Argento’s camera does linger for an extra beat, making sure the budget for special makeup, prosthetics, and animatronics (given two titles in the opening credits) gets put to full use. When we do catch up with Diana shortly thereafter, so too does this call-girl targeting killer, resulting in a terse but effective three car crash that leaves the killer unscathed, the lead now blind from her injuries and the young Chinese bystander, Chin (Xinyu Zhang), an orphan. Running almost too long at just ninety minutes, the “Dark Glasses” packs most of its thrills into its first and third acts, which are both set at night. The film lulls for its middle act, which takes place entirely in daylight — not that it would matter to Diana, who must now acclimate to her life behind tinted shades. Helping her with that is Rita (Asia Argento, of course), a benevolent social worker who gets Diana a seeing-eye dog and conveniently overlooks the fact that Chin has run away from his orphanage to stay with the blind woman as well. To the degree that a genre exercise more foundationally interested in cut throats and exposed cleavage wants to aim at the heart, “Dark Glasses” does give the old college try, allowing the relationship between Diana and Chin to develop in a way that almost hits a few more-than-perfunctory notes before giallo requirements once again assert their primacy.

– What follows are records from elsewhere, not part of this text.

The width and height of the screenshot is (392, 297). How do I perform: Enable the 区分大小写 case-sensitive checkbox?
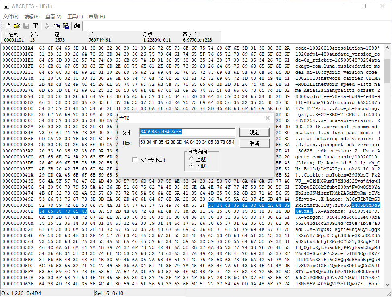point(135,159)
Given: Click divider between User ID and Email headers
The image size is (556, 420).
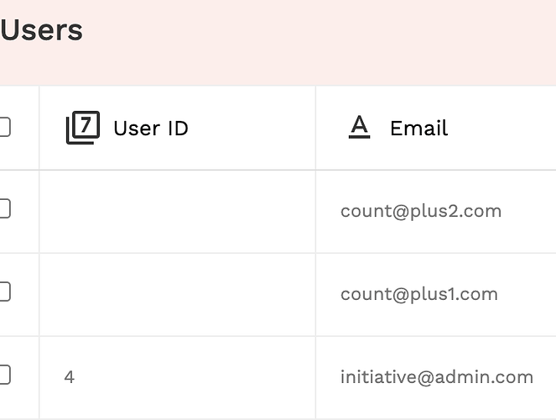Looking at the screenshot, I should [x=315, y=128].
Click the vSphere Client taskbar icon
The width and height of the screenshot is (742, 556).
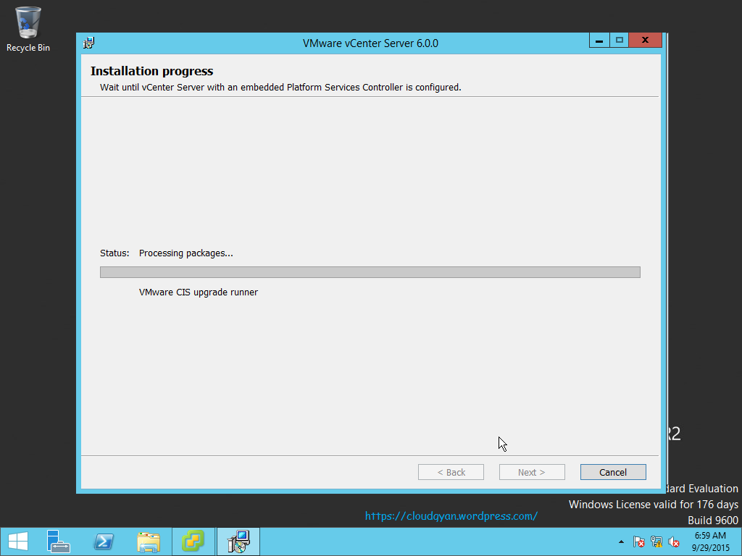click(193, 541)
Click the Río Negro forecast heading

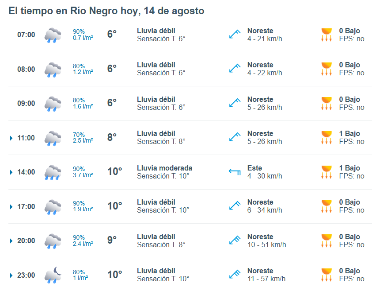106,11
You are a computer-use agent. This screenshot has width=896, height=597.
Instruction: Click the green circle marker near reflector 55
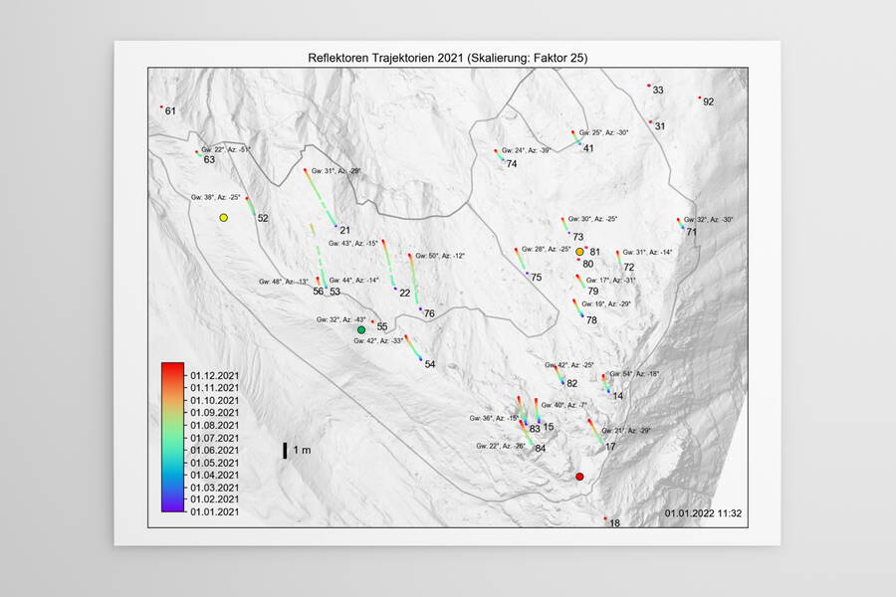pyautogui.click(x=361, y=329)

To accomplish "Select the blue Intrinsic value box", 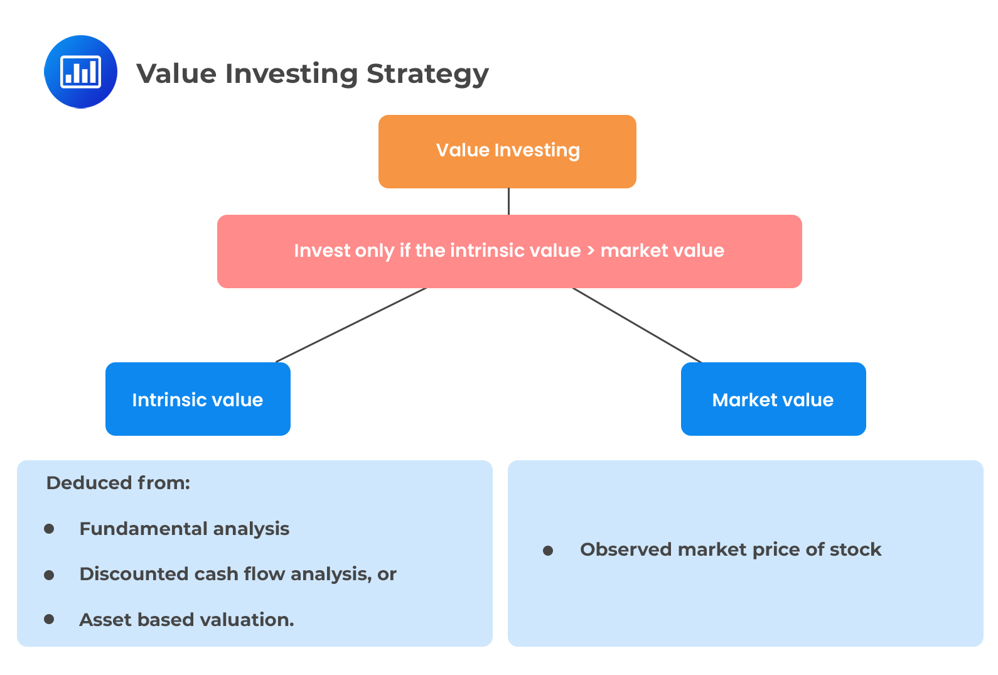I will 198,399.
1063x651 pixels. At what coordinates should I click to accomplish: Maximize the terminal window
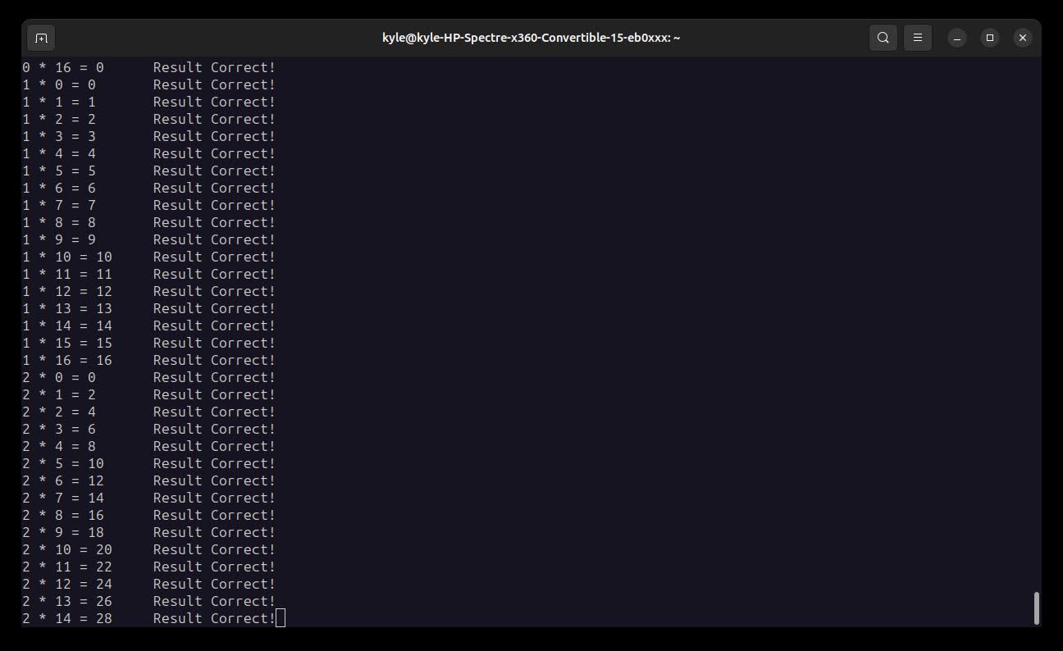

Of course, a film like this is not meant to pull on heartstrings; it’s meant to sever them. So soon enough that psycho killer rears his ugly head and we’re back, off to a series of kills and chases on foot, by car, and through a snake-filled marsh. Like a steady hand holding a straight razor, Argento cuts through the story with clean swipes. “Dark Glasses” has little room for twists and turns; it holds nothing up its sleeve and asks little more of the viewer than to sit still and enjoy the ride. But in replacing the more baroque orchestrations of Argento’s earlier work with something more frontal and direct, this particular ride never reaches the same heights, never gets the blood flowing in quite the same way. That this older Argento has perhaps neither the time nor inclination for the Grand Guignol set pieces of his halcyon days should come as with little surprise; though his fire stills burns and taste for blood runs strong, the film that he delivered is less a return-to-form than something altogether different. If anything, “Dark Glasses” feels more like a heritage giallo, a calculated rebuke to that famous line from “Chinatown.” Dario Argento has made his mark on film history, has been celebrated at the world’s leading festival, and still has plenty of piss and vinegar to give. He’s lasted long enough, dammit, but unlike politicians and ugly buildings, he does not need to get respectable.